▶ _YOUR GOAL_:
Can you quote the listing below word for word, starting with the line that contains "Screen dimensions: 1037x626" and going on through the line that contains "pyautogui.click(x=258, y=38)", with both of those lines included?

▶ _LISTING_:
....................

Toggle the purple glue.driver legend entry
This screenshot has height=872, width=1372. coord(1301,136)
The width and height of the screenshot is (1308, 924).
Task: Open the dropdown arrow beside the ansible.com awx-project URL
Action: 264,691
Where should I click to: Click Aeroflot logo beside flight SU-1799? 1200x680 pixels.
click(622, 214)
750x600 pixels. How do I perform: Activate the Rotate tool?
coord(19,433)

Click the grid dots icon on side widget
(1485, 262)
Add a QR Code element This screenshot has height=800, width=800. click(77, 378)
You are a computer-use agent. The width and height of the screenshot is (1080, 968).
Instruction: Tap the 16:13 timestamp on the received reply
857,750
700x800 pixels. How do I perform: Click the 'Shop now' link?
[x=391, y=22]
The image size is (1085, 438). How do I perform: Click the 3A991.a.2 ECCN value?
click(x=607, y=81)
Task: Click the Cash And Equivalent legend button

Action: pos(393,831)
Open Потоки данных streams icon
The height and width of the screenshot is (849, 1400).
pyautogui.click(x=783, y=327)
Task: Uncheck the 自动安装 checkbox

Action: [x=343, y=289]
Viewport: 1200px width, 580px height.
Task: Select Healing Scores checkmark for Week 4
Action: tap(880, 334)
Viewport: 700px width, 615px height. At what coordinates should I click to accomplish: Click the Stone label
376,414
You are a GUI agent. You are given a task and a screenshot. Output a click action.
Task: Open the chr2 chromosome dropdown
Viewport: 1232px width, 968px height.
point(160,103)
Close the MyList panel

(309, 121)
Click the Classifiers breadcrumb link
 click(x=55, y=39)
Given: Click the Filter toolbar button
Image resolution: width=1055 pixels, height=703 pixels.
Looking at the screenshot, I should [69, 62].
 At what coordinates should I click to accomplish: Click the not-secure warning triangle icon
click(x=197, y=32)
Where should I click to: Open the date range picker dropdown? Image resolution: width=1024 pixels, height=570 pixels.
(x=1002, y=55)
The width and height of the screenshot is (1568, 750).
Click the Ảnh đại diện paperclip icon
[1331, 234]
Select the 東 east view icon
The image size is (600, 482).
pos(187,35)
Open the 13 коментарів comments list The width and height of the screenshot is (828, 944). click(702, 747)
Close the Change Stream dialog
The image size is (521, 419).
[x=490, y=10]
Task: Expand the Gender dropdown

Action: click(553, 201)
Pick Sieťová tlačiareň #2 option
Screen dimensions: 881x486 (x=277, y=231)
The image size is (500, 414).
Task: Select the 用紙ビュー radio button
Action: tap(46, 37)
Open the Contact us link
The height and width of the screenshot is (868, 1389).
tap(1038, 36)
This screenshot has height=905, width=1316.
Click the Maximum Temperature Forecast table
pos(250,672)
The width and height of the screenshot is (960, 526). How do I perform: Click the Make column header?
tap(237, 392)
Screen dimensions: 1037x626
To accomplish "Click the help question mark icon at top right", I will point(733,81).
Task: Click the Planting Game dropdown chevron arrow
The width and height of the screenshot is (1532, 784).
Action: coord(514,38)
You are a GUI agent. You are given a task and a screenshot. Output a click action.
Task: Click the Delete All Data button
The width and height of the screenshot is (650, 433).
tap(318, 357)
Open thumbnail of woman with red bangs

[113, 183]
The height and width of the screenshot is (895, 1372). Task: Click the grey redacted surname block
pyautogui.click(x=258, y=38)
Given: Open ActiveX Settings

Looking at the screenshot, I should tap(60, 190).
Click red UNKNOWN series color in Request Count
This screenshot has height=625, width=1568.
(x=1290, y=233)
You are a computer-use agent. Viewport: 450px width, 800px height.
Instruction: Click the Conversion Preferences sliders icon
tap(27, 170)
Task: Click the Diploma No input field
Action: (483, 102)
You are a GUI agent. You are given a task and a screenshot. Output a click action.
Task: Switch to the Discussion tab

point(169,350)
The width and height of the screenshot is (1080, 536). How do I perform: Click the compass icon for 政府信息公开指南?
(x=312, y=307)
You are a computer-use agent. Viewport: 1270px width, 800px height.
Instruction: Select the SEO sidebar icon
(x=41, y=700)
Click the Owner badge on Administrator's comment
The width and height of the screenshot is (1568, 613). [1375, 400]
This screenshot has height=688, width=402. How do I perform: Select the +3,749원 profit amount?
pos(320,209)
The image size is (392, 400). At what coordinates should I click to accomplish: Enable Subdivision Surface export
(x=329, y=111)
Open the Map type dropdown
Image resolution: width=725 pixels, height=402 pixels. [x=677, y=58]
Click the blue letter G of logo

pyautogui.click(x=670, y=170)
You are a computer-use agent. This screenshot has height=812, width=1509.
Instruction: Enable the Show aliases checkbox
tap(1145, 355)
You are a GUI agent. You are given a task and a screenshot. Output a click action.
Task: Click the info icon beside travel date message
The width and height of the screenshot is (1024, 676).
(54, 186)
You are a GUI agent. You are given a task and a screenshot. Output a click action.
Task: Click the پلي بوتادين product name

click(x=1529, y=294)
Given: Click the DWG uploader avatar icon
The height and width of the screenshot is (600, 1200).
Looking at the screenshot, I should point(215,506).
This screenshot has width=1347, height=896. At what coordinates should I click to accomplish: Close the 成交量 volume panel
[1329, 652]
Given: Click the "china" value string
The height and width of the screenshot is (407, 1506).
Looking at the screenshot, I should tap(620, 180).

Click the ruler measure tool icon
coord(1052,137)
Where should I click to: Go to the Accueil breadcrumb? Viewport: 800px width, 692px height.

....................

▶ _WORKED SOLUTION_:
Screen dimensions: 1037x626
To accomplish "Click the help question mark icon at top right", I will point(733,81).
Task: Click the Planting Game dropdown chevron arrow
The width and height of the screenshot is (1532, 784).
Action: coord(514,38)
You are a GUI agent. You are given a task and a screenshot. Output a click action.
Task: Click the Delete All Data button
The width and height of the screenshot is (650, 433).
tap(318, 357)
Open thumbnail of woman with red bangs

[113, 183]
The height and width of the screenshot is (895, 1372). Task: Click the grey redacted surname block
pyautogui.click(x=258, y=38)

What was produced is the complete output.